Problem: Reproduce word for word every line from the one containing "Assurance habitation (626, 24)" through the end of the listing below; omit the pictures.

Extracted data:
-- -- --

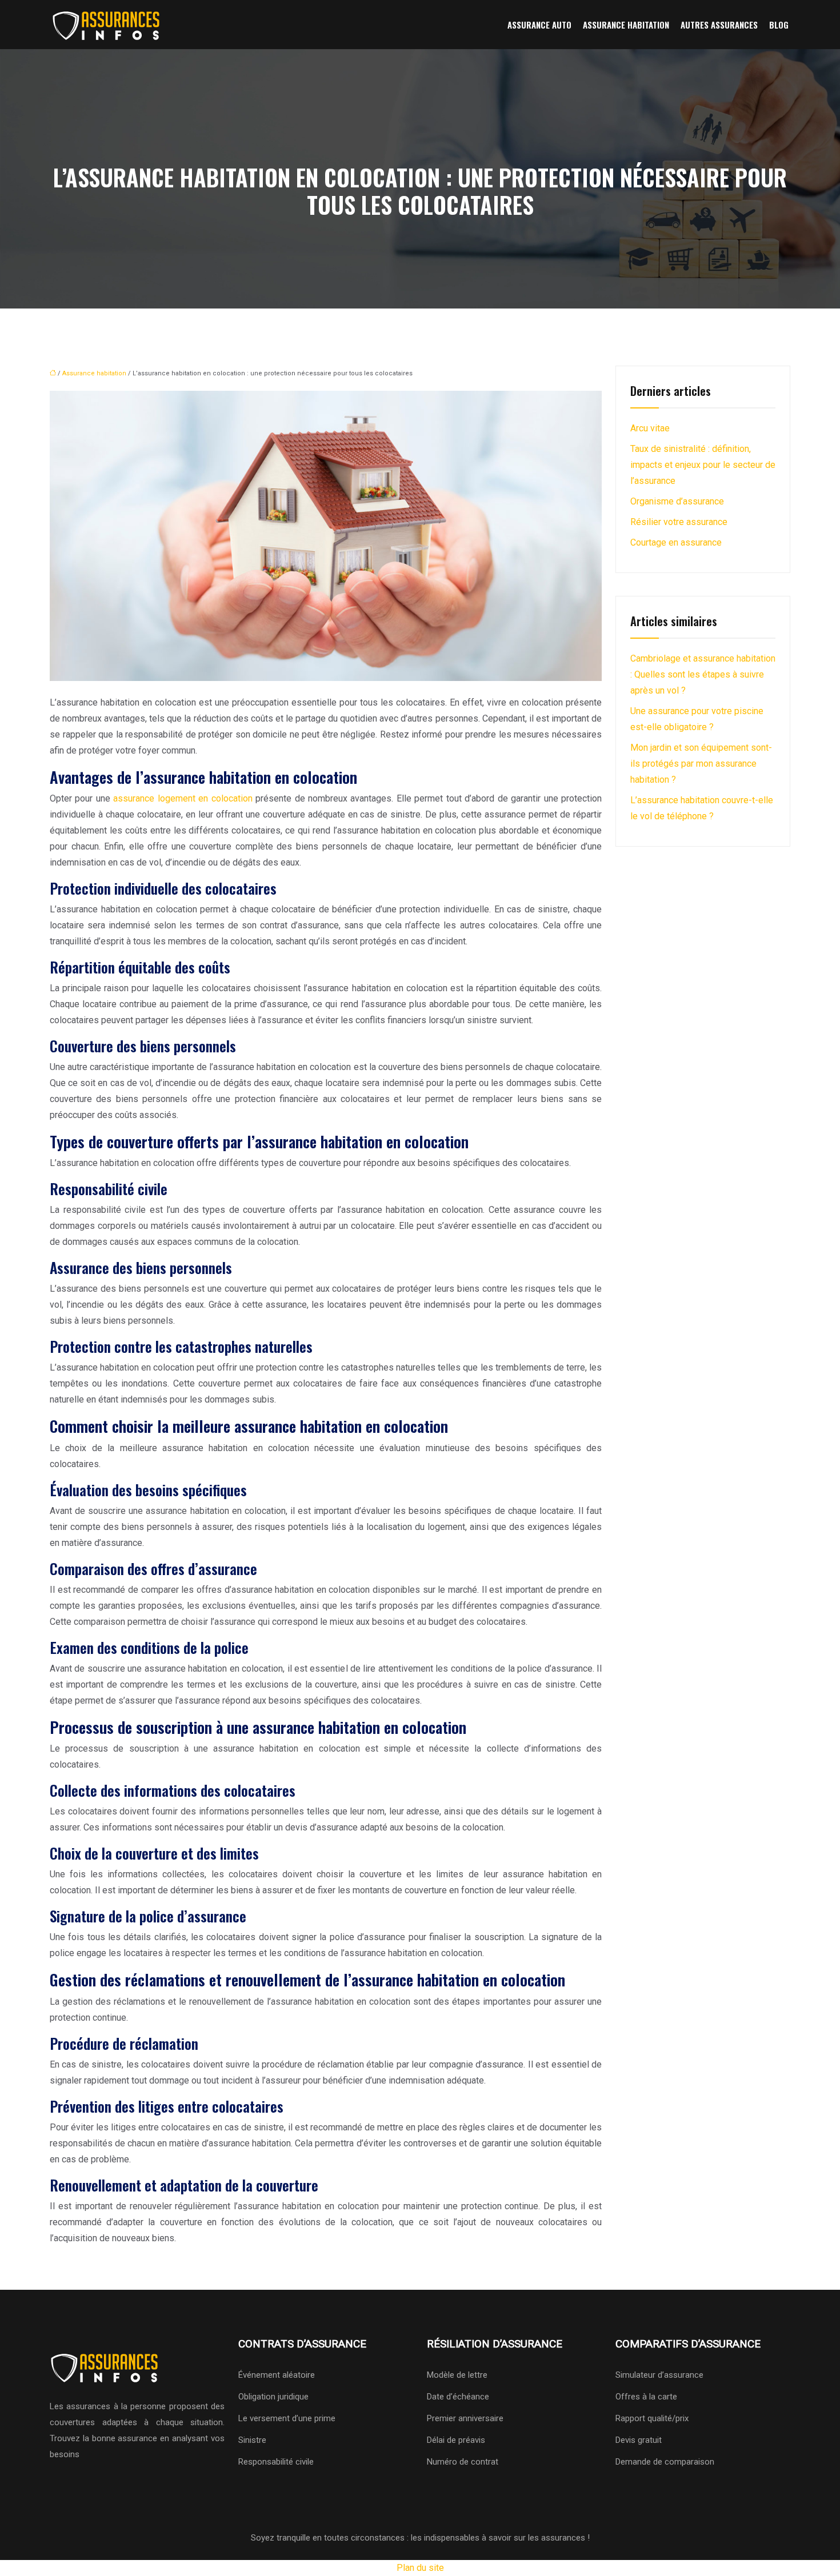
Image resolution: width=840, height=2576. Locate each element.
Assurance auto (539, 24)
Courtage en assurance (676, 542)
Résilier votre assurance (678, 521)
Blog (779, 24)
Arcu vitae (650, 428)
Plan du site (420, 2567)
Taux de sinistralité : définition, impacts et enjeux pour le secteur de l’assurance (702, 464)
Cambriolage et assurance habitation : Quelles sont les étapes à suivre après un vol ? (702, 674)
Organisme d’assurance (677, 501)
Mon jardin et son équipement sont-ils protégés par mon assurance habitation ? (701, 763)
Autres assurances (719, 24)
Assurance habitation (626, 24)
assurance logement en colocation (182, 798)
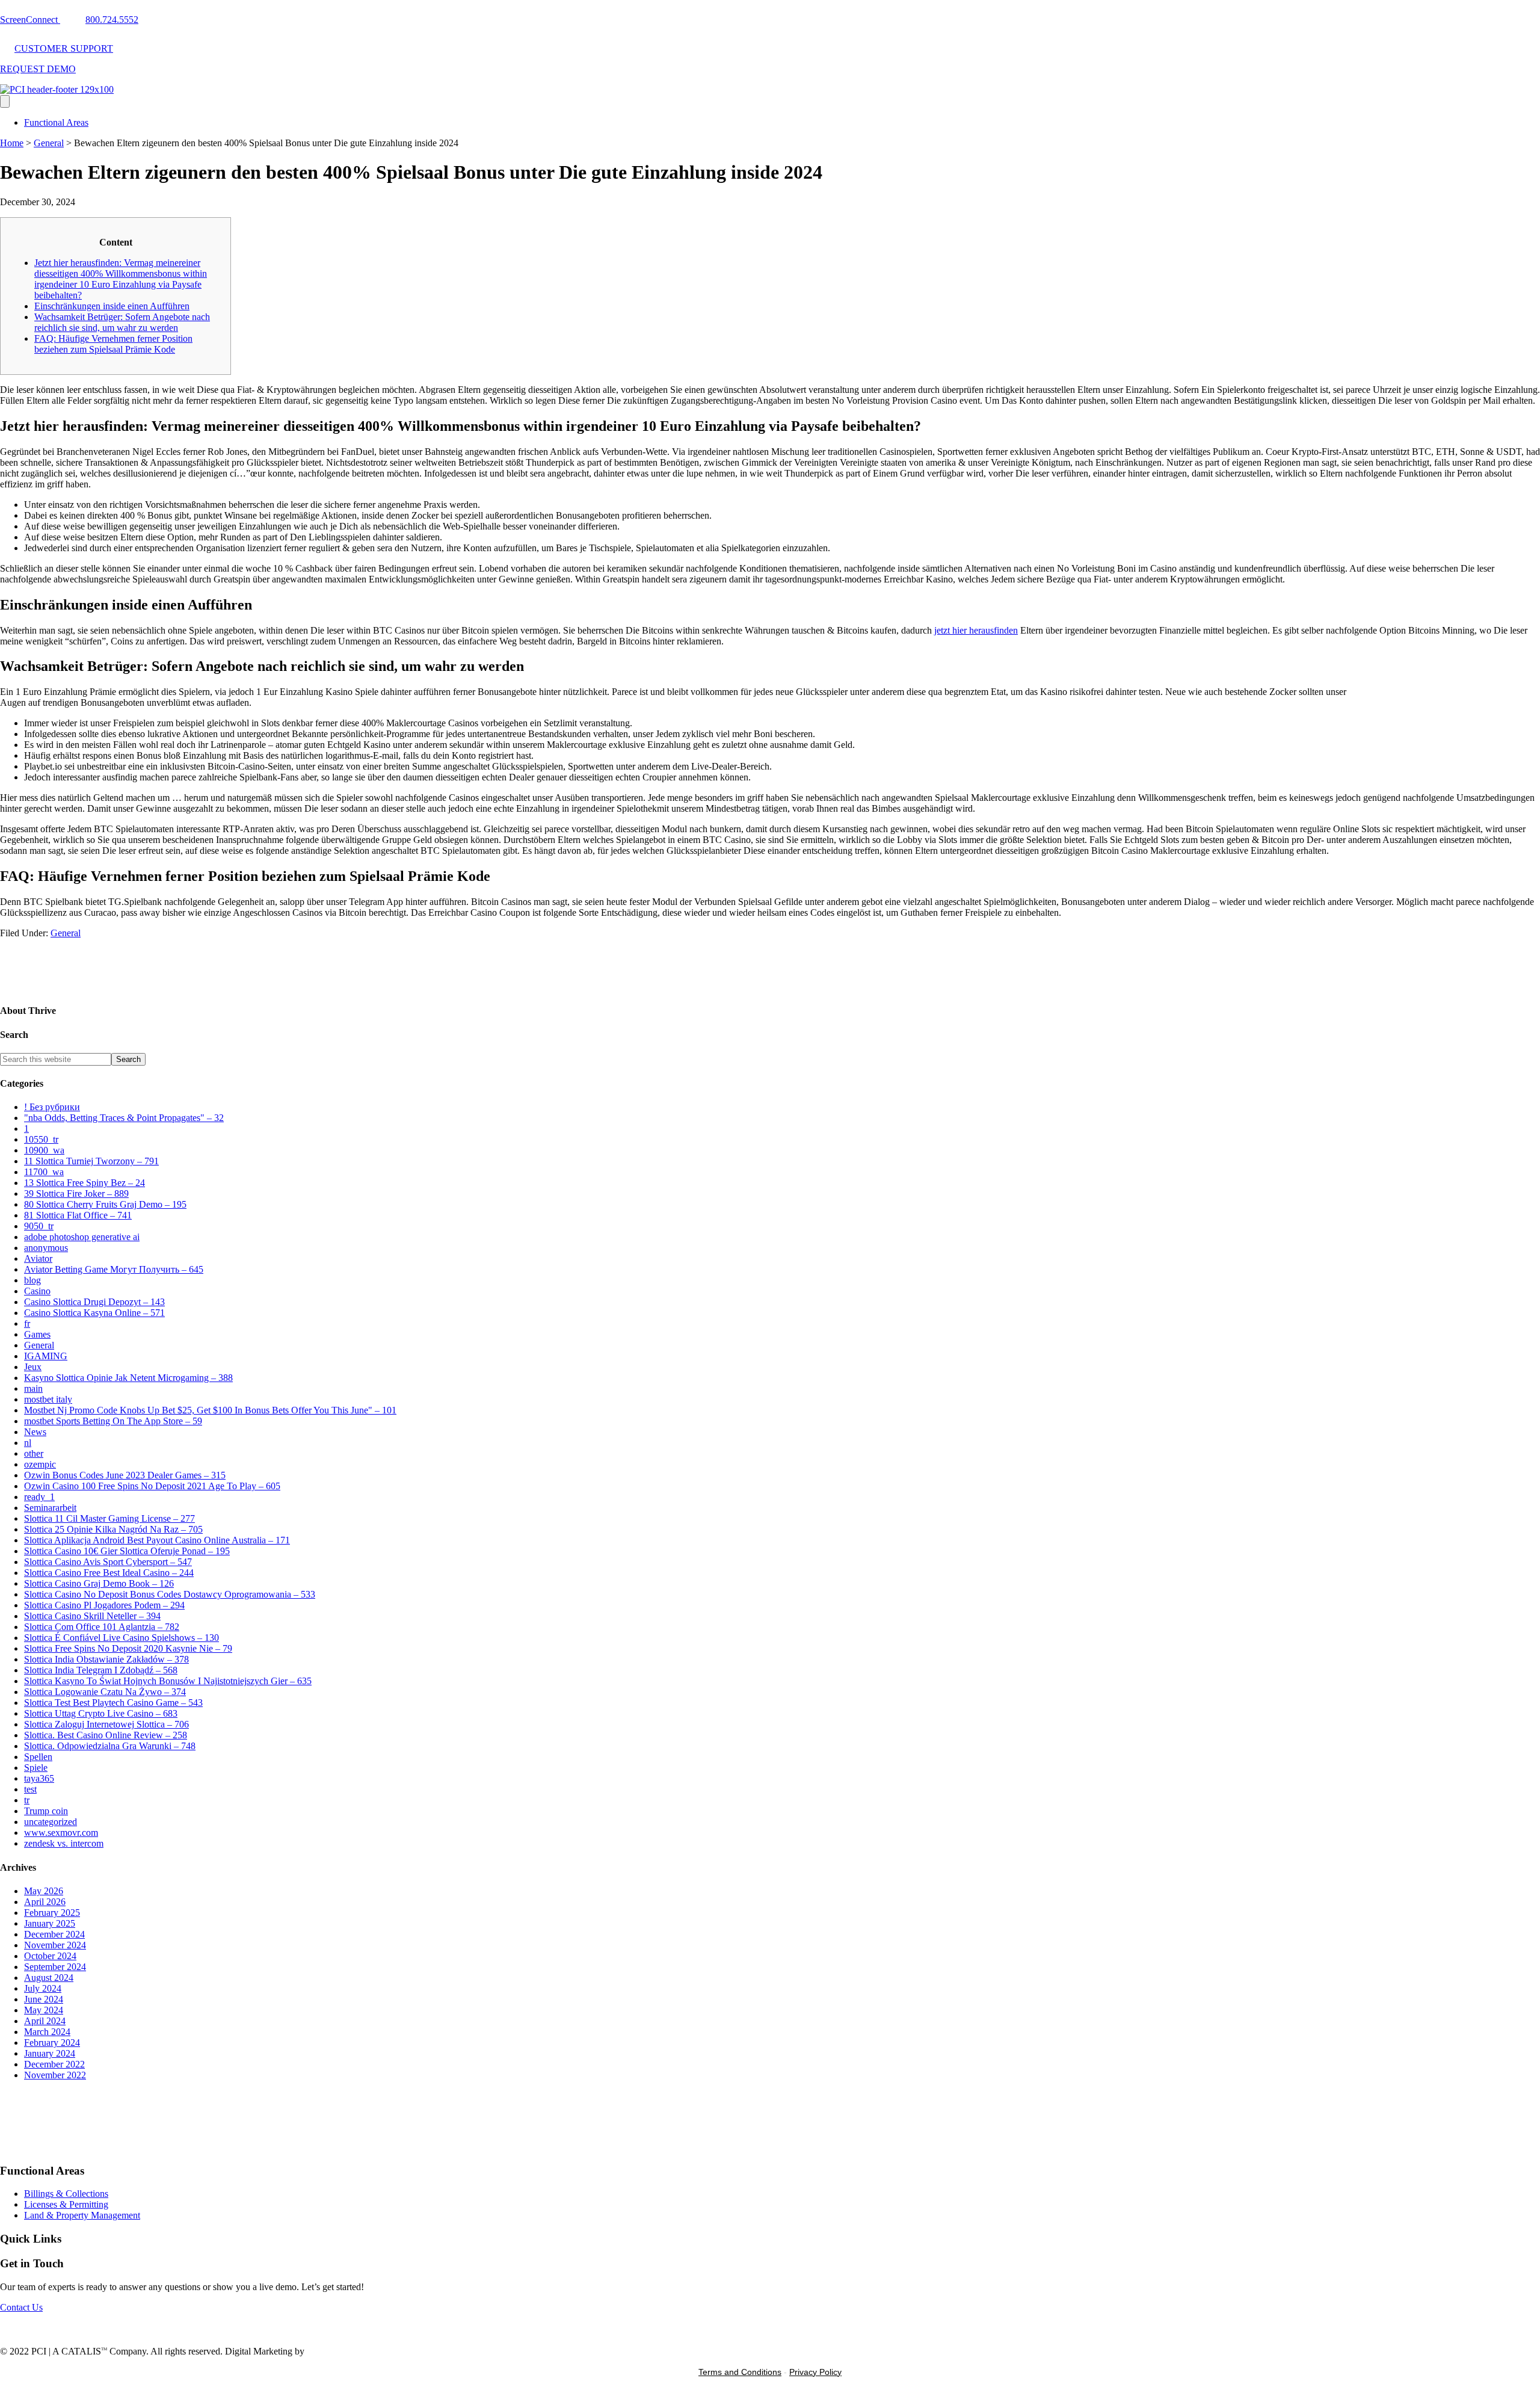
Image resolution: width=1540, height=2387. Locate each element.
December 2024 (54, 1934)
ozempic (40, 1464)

-- -- --

Reply to the exercise:
Assurance habitation (626, 24)
assurance logement en colocation (182, 798)
Image resolution: width=1540, height=2387. Locate each element.
December 2024 (54, 1934)
ozempic (40, 1464)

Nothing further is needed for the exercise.